BN: What are international donors like PEPFAR doing to help the Government of Botswana to control drug resistant TB?
Makombe: U.S. support to TB/HIV-related activities in Botswana grew from $880,826 in 2006 to more than $4 million in 2007. PEPFAR has supported the revision of Botswana’s national guidelines containing internationally recommended TB management principles, including the correct diagnosis, treatment and follow-up of patients.
In collaboration with other technical and funding partners, PEPFAR has supported the development of national training curricula on TB/HIV for medical officers and nurses, and is funding the roll-out of trainings to increase the knowledge and skills of health care workers in Botswana in the proper management of all types of TB.

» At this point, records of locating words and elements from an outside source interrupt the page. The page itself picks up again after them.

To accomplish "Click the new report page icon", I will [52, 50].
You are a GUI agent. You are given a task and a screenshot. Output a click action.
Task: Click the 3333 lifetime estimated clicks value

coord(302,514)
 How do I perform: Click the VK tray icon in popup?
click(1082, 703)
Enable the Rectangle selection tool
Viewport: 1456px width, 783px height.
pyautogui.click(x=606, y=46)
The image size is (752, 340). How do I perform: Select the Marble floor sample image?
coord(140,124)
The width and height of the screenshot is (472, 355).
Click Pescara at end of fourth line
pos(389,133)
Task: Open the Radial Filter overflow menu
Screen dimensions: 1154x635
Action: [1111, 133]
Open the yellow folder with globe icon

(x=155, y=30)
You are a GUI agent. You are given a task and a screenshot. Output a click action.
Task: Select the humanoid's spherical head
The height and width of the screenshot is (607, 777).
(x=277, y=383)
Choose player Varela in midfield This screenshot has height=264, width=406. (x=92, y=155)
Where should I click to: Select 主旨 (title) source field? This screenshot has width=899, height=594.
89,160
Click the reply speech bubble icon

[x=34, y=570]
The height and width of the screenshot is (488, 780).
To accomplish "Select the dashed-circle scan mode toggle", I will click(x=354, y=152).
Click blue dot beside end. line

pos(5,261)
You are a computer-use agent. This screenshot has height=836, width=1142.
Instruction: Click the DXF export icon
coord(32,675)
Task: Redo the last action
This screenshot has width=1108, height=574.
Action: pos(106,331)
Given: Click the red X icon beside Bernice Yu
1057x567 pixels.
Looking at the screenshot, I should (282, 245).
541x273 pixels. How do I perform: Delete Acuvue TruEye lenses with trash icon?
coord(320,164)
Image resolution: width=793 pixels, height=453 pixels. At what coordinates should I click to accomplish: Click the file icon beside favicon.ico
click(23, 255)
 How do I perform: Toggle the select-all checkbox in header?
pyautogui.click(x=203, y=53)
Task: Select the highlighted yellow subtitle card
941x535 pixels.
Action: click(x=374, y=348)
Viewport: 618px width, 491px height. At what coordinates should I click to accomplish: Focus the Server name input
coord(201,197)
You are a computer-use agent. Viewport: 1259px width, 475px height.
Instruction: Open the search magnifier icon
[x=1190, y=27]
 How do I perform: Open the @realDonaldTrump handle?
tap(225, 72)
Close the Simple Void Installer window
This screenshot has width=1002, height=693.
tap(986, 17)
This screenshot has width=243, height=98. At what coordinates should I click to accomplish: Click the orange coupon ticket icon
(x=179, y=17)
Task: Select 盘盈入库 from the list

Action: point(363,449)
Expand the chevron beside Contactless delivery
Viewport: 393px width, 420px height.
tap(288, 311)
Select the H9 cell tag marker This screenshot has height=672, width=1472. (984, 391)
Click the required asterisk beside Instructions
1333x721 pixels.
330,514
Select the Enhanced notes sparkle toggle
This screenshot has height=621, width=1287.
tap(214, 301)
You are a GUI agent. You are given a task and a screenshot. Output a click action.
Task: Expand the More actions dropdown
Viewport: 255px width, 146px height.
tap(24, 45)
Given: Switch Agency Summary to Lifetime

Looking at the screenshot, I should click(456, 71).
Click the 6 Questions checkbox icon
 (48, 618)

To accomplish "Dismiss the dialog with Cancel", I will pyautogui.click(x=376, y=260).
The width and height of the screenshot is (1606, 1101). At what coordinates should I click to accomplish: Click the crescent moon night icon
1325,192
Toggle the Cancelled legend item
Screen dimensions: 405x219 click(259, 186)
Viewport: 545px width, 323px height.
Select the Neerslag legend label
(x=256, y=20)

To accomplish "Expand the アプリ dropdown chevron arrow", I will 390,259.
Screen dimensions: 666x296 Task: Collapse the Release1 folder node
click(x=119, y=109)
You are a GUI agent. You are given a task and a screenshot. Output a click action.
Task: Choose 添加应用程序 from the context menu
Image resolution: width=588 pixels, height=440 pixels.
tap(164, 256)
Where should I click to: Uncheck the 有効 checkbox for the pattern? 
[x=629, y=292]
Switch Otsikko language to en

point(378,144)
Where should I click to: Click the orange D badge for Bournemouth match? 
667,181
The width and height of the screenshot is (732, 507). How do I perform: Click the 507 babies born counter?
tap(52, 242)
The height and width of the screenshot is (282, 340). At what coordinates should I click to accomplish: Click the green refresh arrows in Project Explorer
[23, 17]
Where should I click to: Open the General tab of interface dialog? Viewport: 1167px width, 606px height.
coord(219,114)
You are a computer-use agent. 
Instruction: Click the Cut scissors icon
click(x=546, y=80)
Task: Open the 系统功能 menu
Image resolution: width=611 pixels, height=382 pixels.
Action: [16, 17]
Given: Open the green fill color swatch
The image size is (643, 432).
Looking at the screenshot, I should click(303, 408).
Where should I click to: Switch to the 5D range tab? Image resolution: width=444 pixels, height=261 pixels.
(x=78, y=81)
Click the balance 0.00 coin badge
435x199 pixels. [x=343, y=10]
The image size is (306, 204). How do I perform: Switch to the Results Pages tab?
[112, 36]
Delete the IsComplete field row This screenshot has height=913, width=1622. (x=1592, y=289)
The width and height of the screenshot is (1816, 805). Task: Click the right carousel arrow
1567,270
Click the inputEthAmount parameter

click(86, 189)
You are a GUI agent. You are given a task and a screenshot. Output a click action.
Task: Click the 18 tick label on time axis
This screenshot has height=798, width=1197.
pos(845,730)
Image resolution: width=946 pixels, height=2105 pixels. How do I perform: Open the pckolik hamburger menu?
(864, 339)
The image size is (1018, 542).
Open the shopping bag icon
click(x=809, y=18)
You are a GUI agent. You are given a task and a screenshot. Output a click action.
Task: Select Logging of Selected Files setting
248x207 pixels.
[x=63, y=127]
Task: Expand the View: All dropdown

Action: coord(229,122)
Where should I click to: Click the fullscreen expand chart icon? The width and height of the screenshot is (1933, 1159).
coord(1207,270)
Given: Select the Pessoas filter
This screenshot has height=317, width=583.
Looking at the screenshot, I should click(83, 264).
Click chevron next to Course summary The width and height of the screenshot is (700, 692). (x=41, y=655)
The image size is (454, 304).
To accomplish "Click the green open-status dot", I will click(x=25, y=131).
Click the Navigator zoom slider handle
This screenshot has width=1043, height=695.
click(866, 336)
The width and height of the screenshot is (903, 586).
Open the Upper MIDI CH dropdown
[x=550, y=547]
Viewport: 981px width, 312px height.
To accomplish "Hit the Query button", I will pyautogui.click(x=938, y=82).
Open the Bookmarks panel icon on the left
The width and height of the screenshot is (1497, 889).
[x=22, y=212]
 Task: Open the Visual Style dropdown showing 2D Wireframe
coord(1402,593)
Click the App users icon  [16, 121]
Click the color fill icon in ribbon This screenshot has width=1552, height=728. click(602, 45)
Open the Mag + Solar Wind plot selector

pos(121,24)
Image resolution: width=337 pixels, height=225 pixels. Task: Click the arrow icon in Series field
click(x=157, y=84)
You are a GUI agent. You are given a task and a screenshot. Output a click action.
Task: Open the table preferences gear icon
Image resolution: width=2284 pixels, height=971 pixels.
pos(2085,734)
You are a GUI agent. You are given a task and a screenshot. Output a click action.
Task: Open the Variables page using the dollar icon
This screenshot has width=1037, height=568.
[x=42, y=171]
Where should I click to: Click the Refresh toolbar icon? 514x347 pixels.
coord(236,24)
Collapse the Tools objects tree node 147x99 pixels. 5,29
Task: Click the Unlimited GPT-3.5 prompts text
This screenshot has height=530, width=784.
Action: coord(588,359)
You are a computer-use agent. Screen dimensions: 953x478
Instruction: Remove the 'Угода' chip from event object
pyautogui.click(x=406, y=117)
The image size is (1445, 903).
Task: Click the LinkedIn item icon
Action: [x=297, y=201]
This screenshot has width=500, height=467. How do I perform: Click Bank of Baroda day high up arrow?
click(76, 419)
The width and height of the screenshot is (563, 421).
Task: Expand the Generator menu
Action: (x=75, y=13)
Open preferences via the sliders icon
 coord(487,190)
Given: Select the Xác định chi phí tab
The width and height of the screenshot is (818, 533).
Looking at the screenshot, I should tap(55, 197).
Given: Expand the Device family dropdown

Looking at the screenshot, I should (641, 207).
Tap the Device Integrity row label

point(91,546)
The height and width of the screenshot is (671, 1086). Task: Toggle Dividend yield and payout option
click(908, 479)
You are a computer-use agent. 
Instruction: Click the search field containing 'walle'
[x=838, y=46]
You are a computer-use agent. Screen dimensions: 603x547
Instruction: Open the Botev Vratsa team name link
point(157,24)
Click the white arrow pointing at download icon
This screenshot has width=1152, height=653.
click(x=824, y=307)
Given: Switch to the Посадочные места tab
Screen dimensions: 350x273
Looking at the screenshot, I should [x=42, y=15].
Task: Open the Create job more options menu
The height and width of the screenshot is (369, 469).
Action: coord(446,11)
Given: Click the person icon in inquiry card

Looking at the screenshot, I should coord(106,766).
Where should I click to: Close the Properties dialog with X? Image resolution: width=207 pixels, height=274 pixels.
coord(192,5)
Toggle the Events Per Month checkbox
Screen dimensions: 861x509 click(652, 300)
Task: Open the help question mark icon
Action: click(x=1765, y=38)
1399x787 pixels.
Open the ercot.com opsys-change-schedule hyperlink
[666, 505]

Insufficient laboratory capacity is a major obstacle to reliable and timely detection of drug-resistant TB. PEPFAR is supporting the Ministry of Health to improve the capacity of the National TB Reference Laboratory to perform high quality culture and drug susceptibility testing. BOTUSA has also facilitated the collaboration between the NTRL and a supranational reference laboratory based in South Africa as part of the process of improving quality-assured laboratory services.
Finally, BOTUSA is collaborating with MOH to develop a comprehensive programmatic approach to properly managing MDR TB, and PEPFAR is supporting the renovation of a TB isolation ward to the latest recommended standards.